▸ STATED PROBLEM: From the items below, pick out each line that contains the string "pixels" and copy those lines in order.

## Begin GIVEN DATA

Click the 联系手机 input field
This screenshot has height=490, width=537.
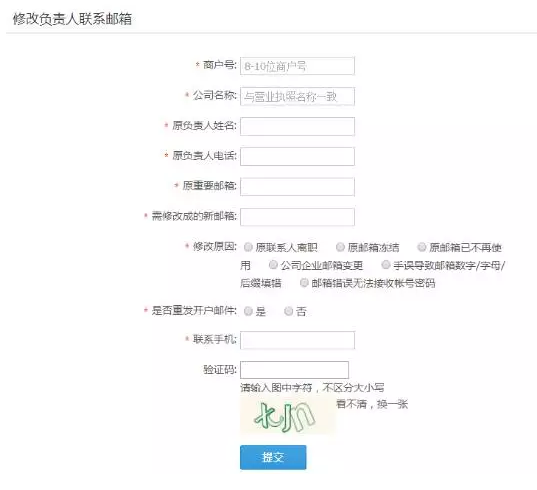pos(297,340)
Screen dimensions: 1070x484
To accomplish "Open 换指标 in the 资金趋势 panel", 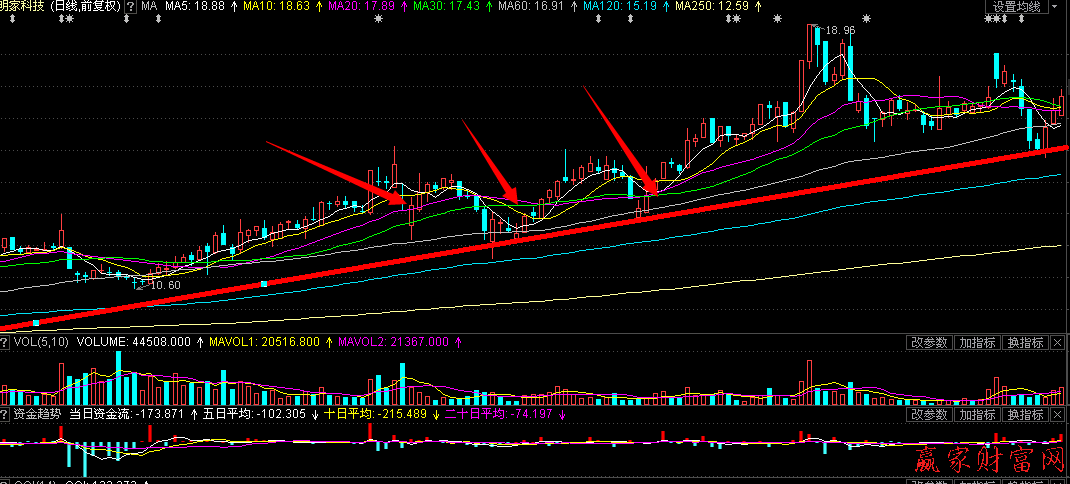I will (x=1025, y=414).
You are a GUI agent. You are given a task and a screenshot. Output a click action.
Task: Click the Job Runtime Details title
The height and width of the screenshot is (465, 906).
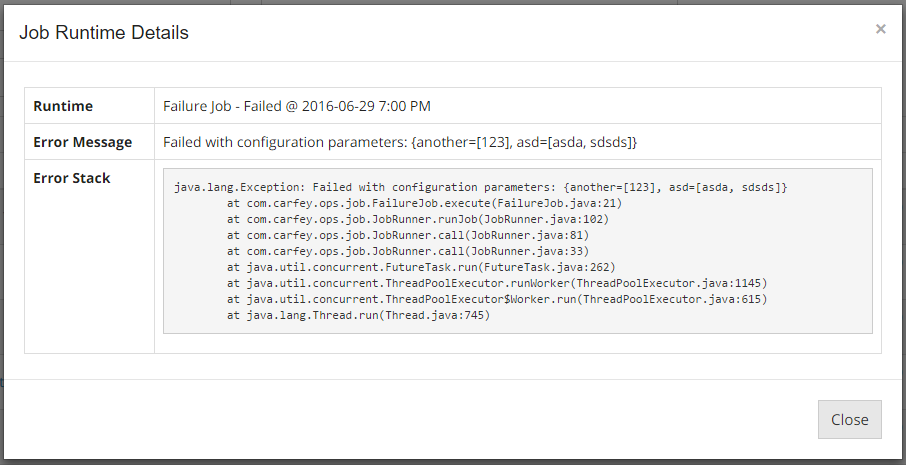coord(104,33)

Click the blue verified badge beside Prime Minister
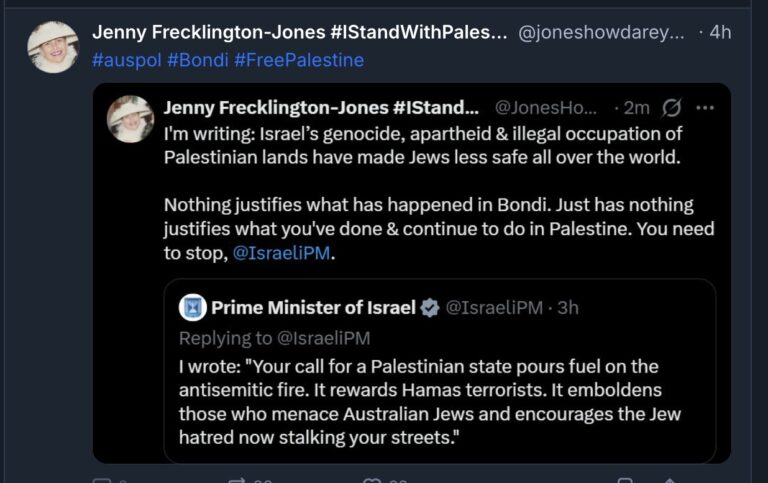click(x=430, y=308)
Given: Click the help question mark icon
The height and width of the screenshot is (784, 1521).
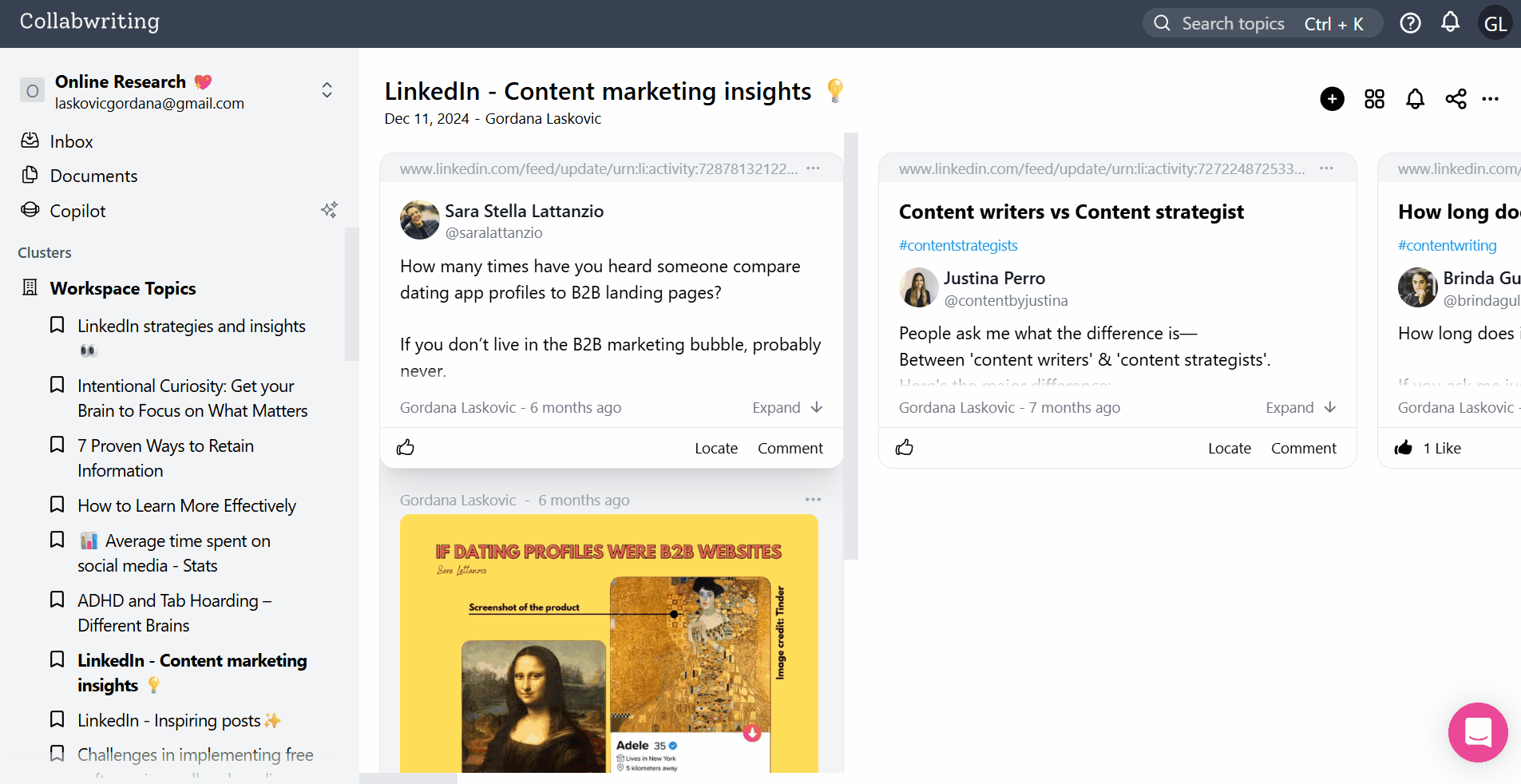Looking at the screenshot, I should point(1410,24).
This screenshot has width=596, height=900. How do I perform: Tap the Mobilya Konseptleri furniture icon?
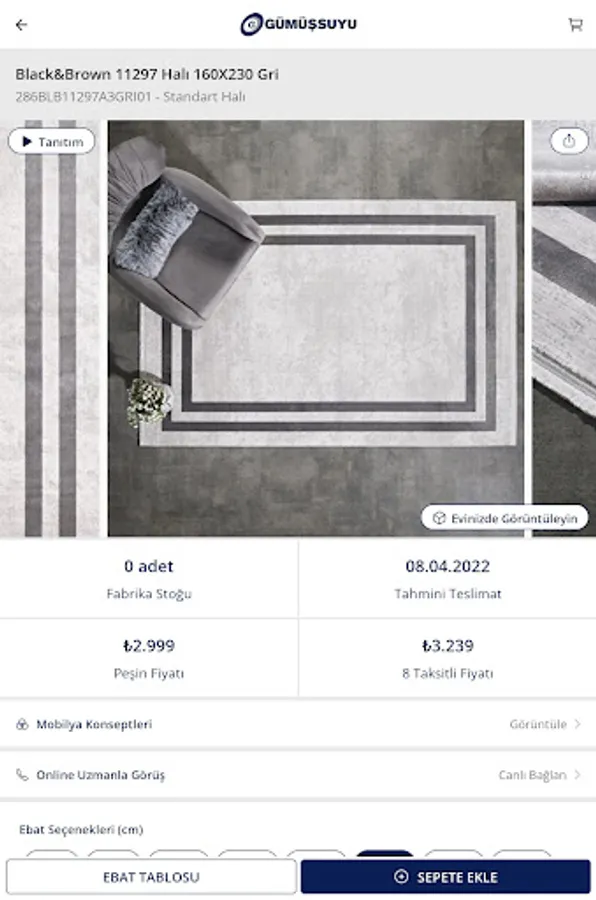pyautogui.click(x=22, y=724)
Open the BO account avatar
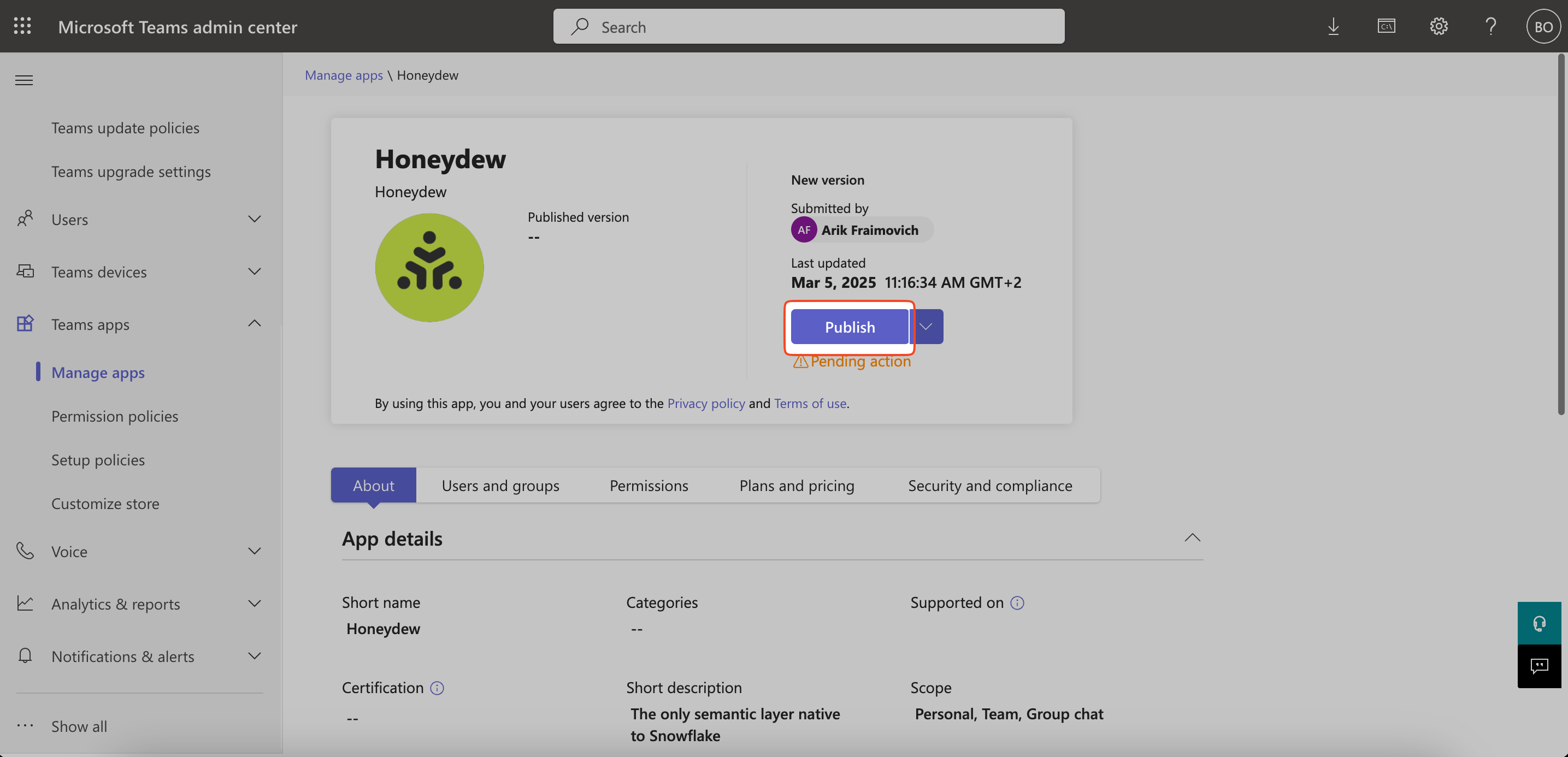The height and width of the screenshot is (757, 1568). [x=1543, y=26]
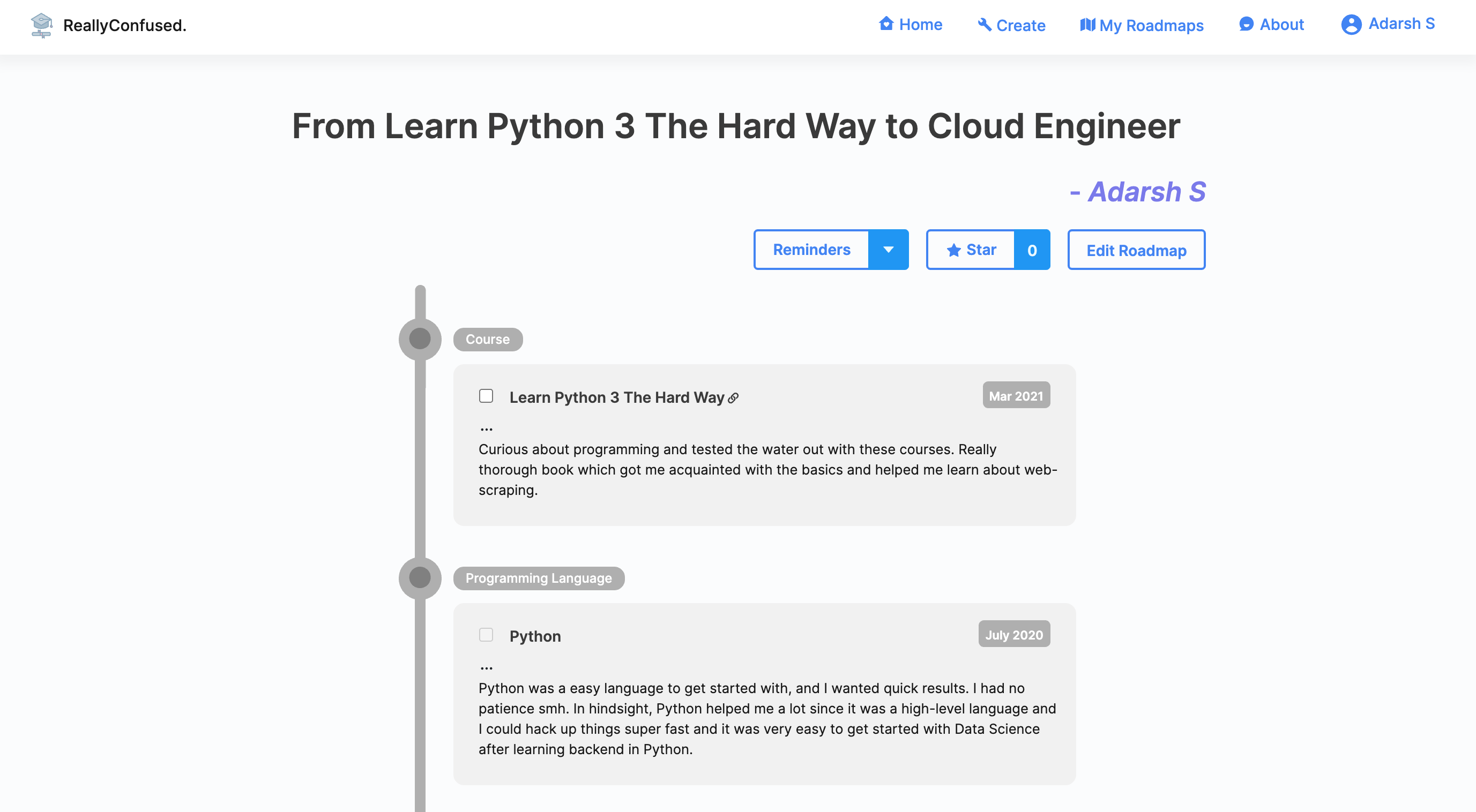Viewport: 1476px width, 812px height.
Task: Tick the Python milestone checkbox
Action: (486, 635)
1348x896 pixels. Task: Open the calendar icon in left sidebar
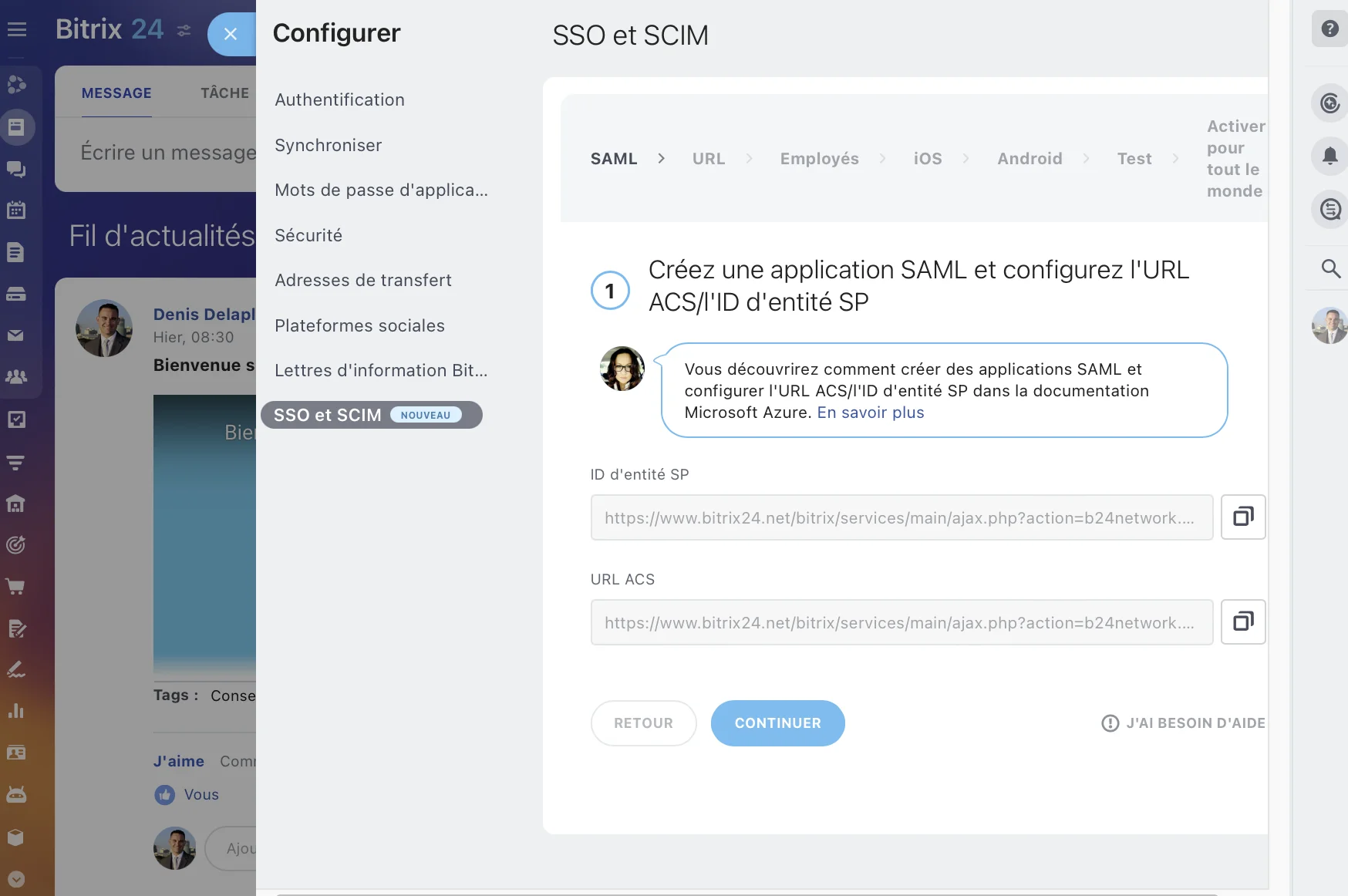coord(16,210)
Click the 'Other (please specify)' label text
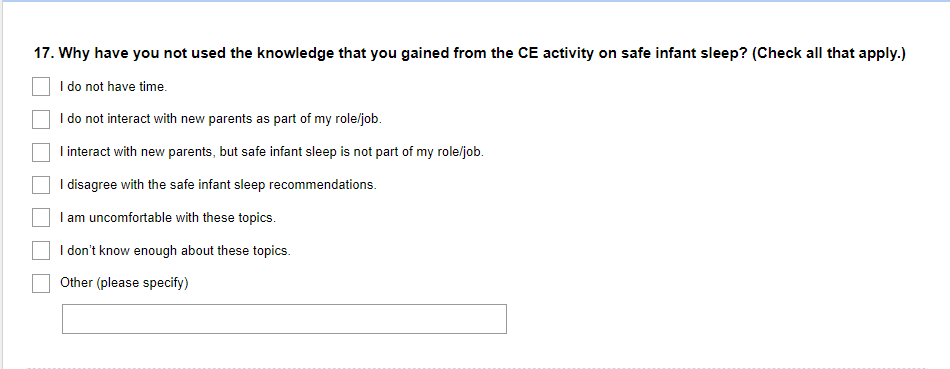 124,283
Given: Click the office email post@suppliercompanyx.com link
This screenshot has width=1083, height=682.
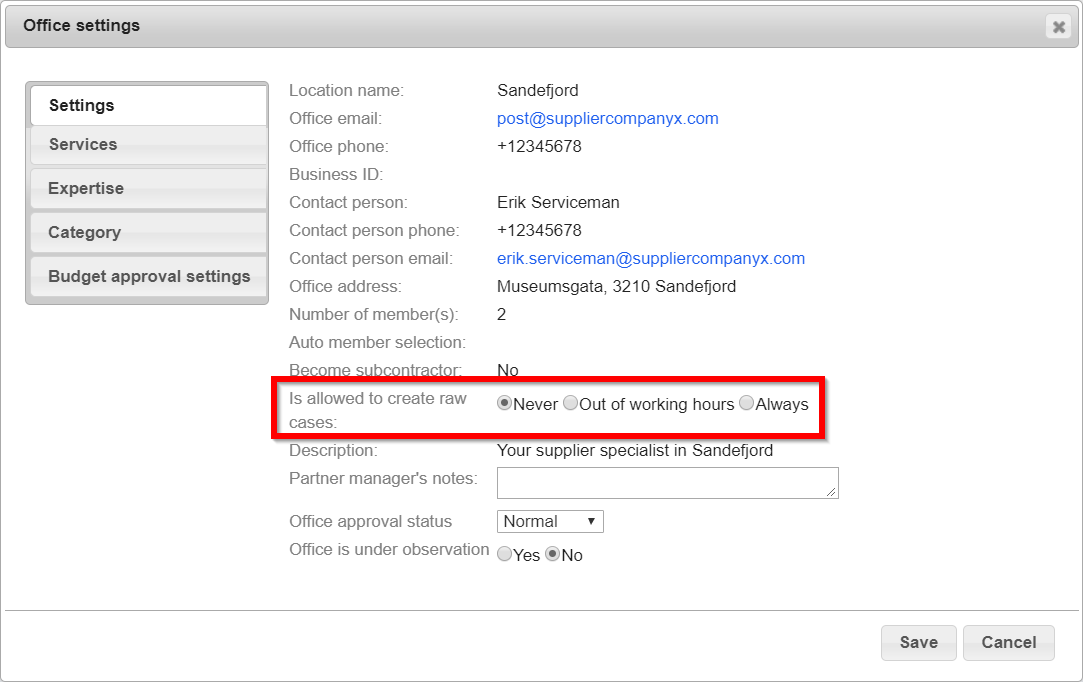Looking at the screenshot, I should click(x=607, y=118).
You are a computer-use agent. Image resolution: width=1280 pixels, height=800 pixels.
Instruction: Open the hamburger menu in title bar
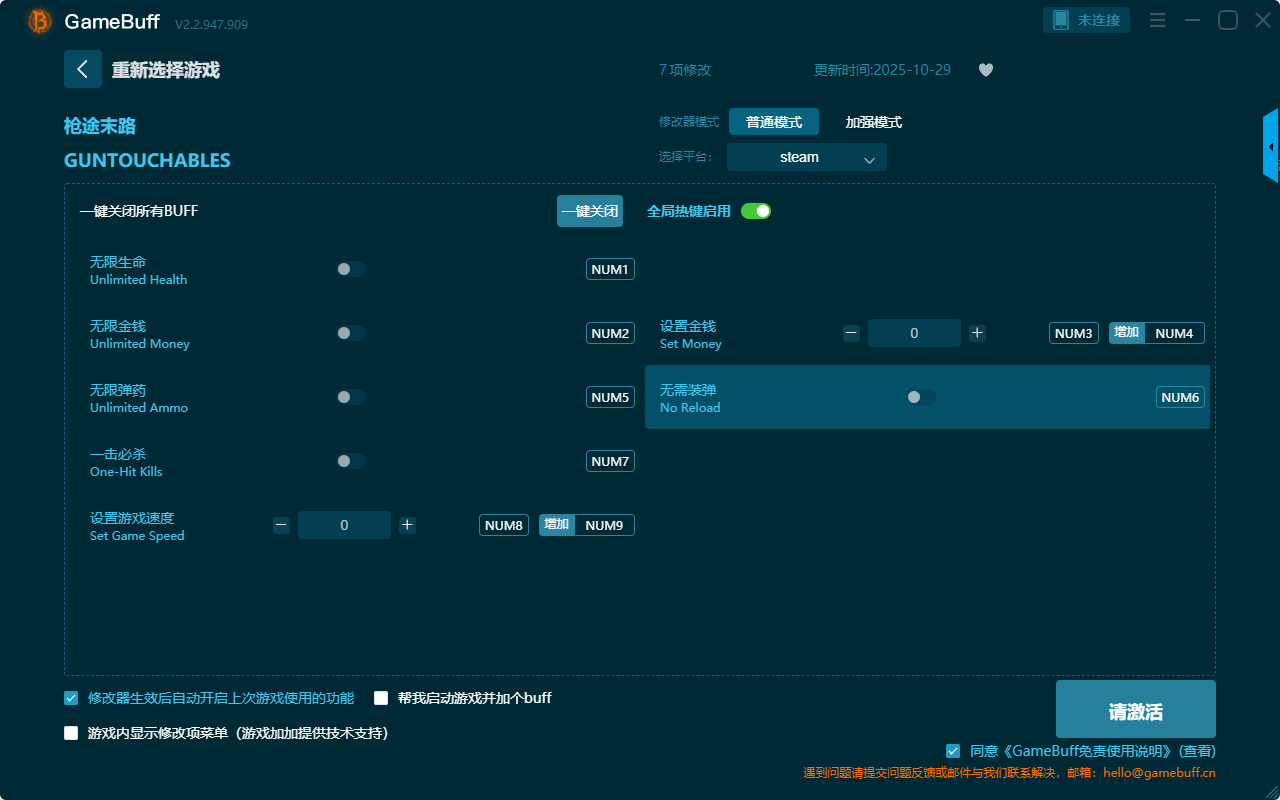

## End GIVEN DATA

▸ RESULT FOR THIS TASK:
1348x896 pixels. Task: Open the calendar icon in left sidebar
You are a computer-use agent. Image resolution: width=1280 pixels, height=800 pixels.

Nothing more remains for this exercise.